_Exercise_:
Every line containing the string "icon" should be returned from the records.

_Records_:
* * * * * * * * *

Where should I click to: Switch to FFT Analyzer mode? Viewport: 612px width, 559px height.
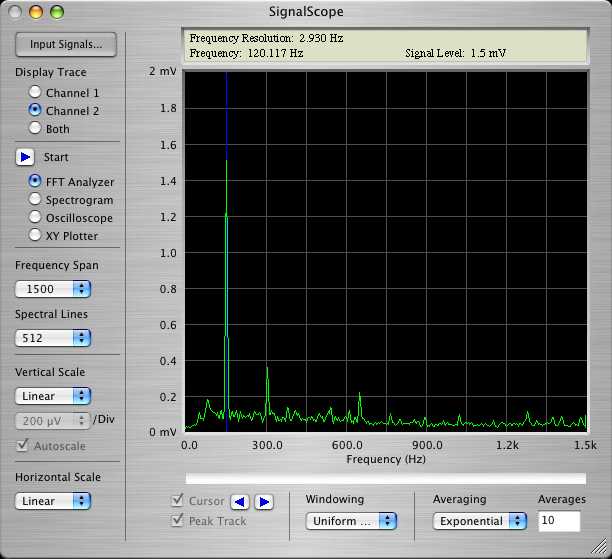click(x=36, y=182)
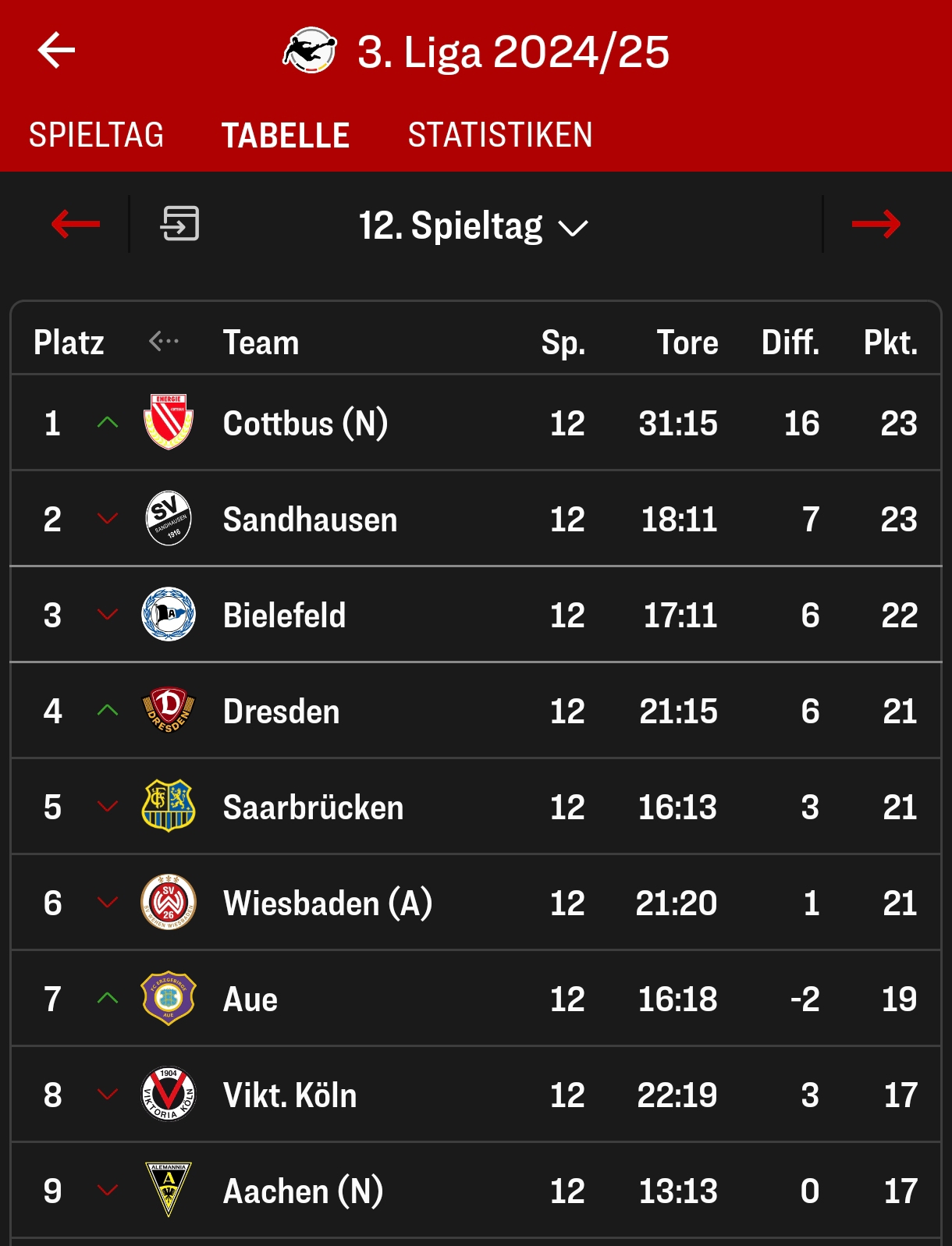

* * * * * * * * *

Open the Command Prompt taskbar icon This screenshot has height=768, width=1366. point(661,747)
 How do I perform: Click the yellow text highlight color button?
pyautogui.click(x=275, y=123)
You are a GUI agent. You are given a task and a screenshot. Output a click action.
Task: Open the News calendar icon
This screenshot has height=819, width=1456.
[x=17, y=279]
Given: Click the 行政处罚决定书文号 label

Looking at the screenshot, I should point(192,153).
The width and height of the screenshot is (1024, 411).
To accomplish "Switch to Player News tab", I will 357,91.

* * * * * * * * *

_Solution for this exercise_:
Open the Command Prompt taskbar icon This screenshot has height=768, width=1366. point(661,747)
Task: Open the News calendar icon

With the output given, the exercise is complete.